Three paintings from a banker’s villa in Charlottenburg that had been thought to be lost were re-discovered by the Mendelssohn-Gesellschaft and, upon its initiative, were restored with the aid of public funds, donations, and grants from a family foundation. The works had been created by the history painter Rudolf Henneberg in 1872 for the billiard room of the villa of banker Robert Warschauer. This was located on Berliner Strasse (today: Ernst Reuter-Platz) and had been designed in 1869 by the architects Martin Gropius and Heino Schmieden.
Two of the paintings depict patriotic scenes from the Middle Ages: the homecoming of wounded cavalrymen and a bridal procession going out to greet them. The images echo the prevailing mood after Germany’s recent victory over France and – at any rate according to family lore – the physiognomies of the characters portrayed are actually those of various members and relatives of the Warschauer family. The third work decorating the billiard room is smaller and shows a group of music-making cherubs – a type of décor more typical of a music salon.
The Warschauers were a family of merchants originally from the city of Königsberg on the Pregel River. The Oppenheims also hailed from there and were friends and relatives of the Warchauers. In the latter half of the 19th century, both families established ties to various branches of the Mendelssohns in Berlin though commerce and marriage. Members of these three families appear in the canvas murals created by the artist Henneberg, who is perhaps best known for the oversized allegorical painting Die Jagd nach dem Glück (Hot in Pursuit of Fortune) on display in Berlin’s Alte Nationalgalerie. Thus, the faces in the bridal procession are those of the daughters of the Warschauers and Oppenheims, while the warriors resemble the various Oppenheims, Mendelssohn Bartholdys, and their respective brothers-in-law who had served in the war against France. It is said that the older man on crutches at the edge of the frame is supposed to depict the ancestral patriarch Moses Mendelssohn; the woman standing next to him sports a golden cross around her neck.

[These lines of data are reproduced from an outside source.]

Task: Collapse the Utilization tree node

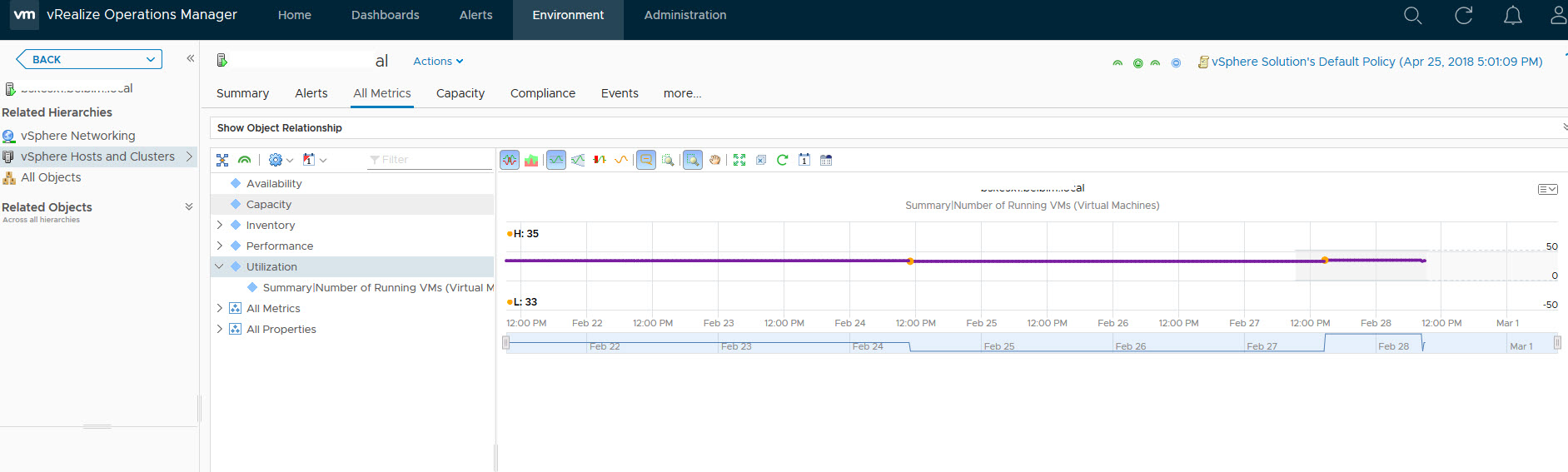Action: point(220,266)
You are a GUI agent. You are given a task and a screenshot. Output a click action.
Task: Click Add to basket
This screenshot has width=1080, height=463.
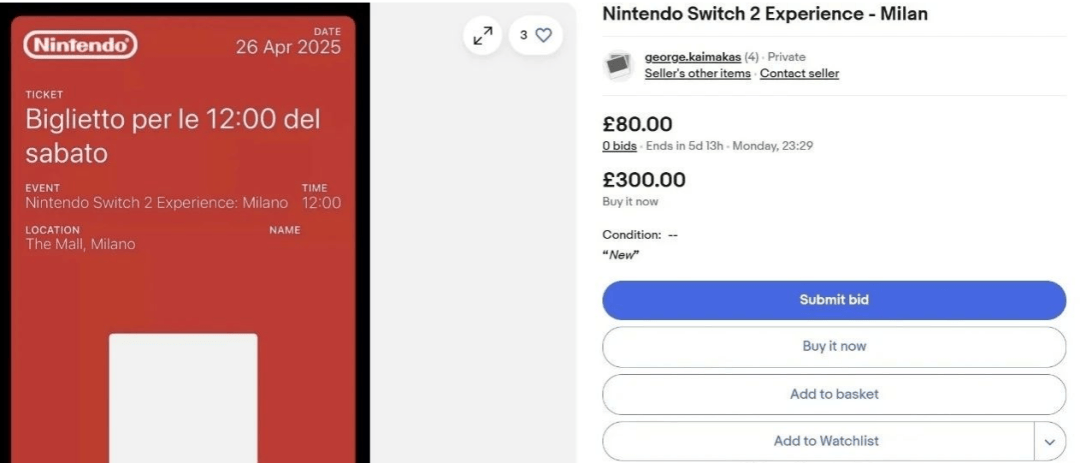tap(833, 394)
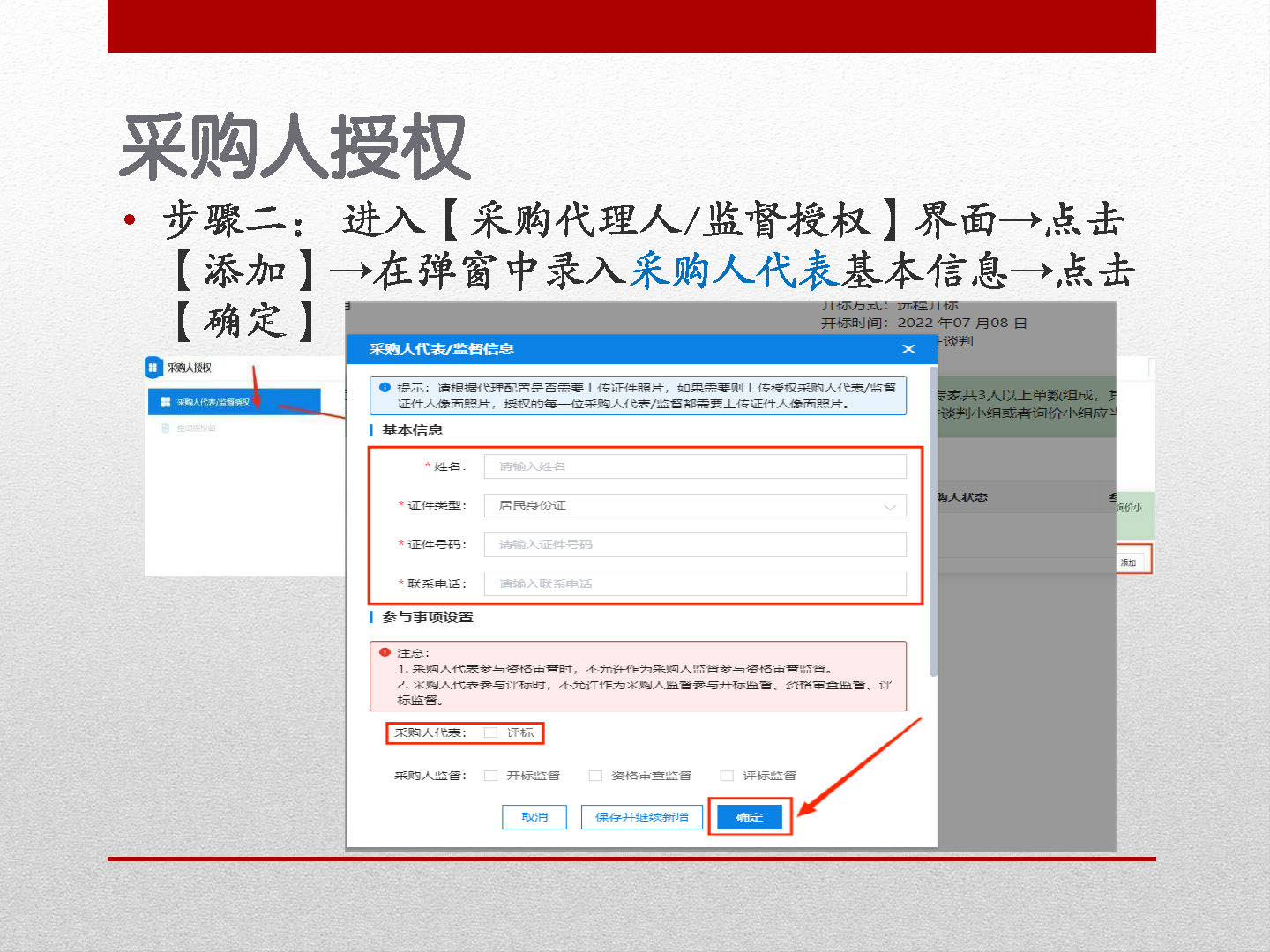Tick the 评标 checkbox for 采购人代表
The height and width of the screenshot is (952, 1270).
click(x=490, y=733)
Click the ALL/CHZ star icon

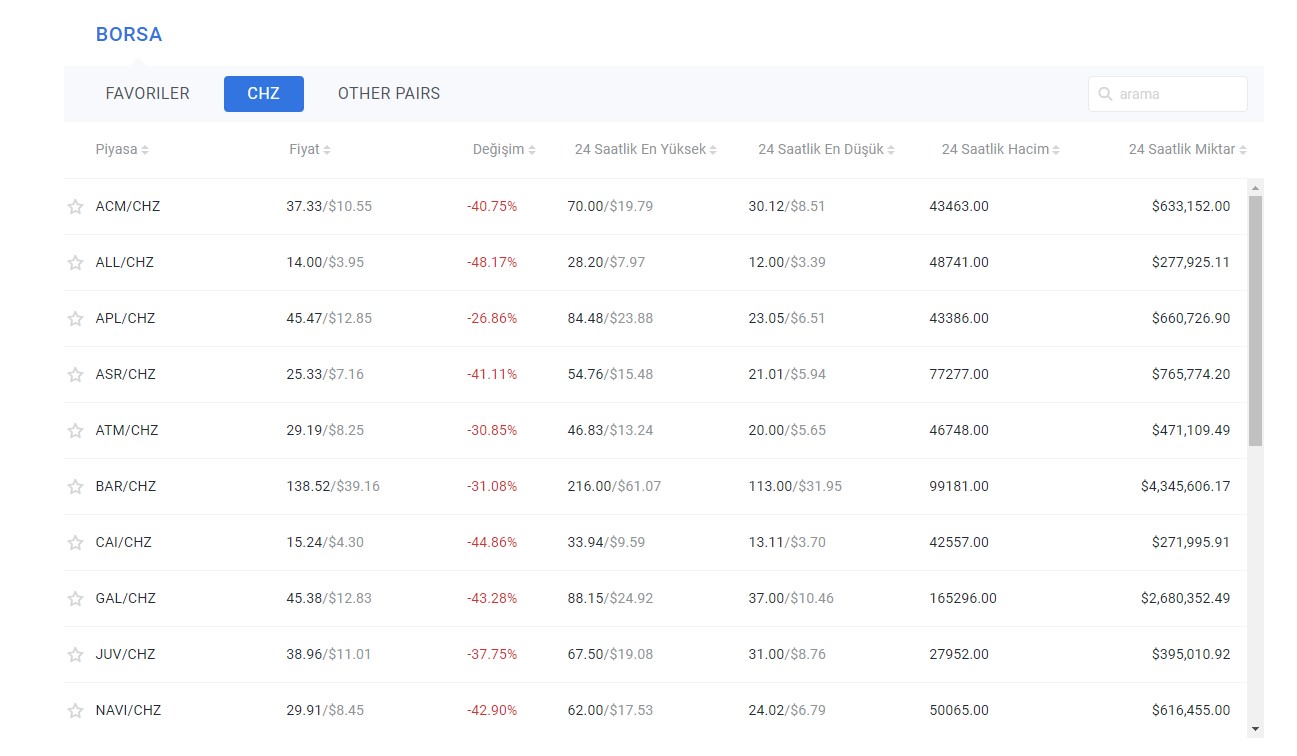click(x=75, y=262)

After the Warschauer Villa was hit by bombs during World War II, the three canvases were temporarily stored away in private cellars where they survived, but not without suffering significant damage, due in part to the war. After being gifted with these paintings, bearing witness to Jewish-German assimilation, by descendants of the Warschauer family, the Mendelssohn-Gesellschaft began looking for ways to halt their deterioration and to make them accessible to the public. Henneberg’s scenarios, with all their clashing ideological content, allowed the descendants of the most famous “Jew of Berlin” to indulge in an idealized phantasy of how their own integration and genealogy harmonized with a Christian-Germanic vision of society. Take the backdrop of the bridal procession, for example: a mighty Teutonic castle from which the flag of the German Empire can be seen waving.
From late 2012 to April 2013, Henneberg’s “Allegorical Bridal Procession” was on display as part of the Centrum Judaicum’s exhibition "Moses Mendelssohn - Freunde, Feinde, Familie" (Moses Mendelssohn – Friends, Enemies, Family”) on Oranienburger Strasse. In December of 2014, all three canvases became part of the exhibition Westen! (West!) at the Villa Oppenheim in Charlottenburg, on permanent loan from the Mendelssohn-Gesellschaft.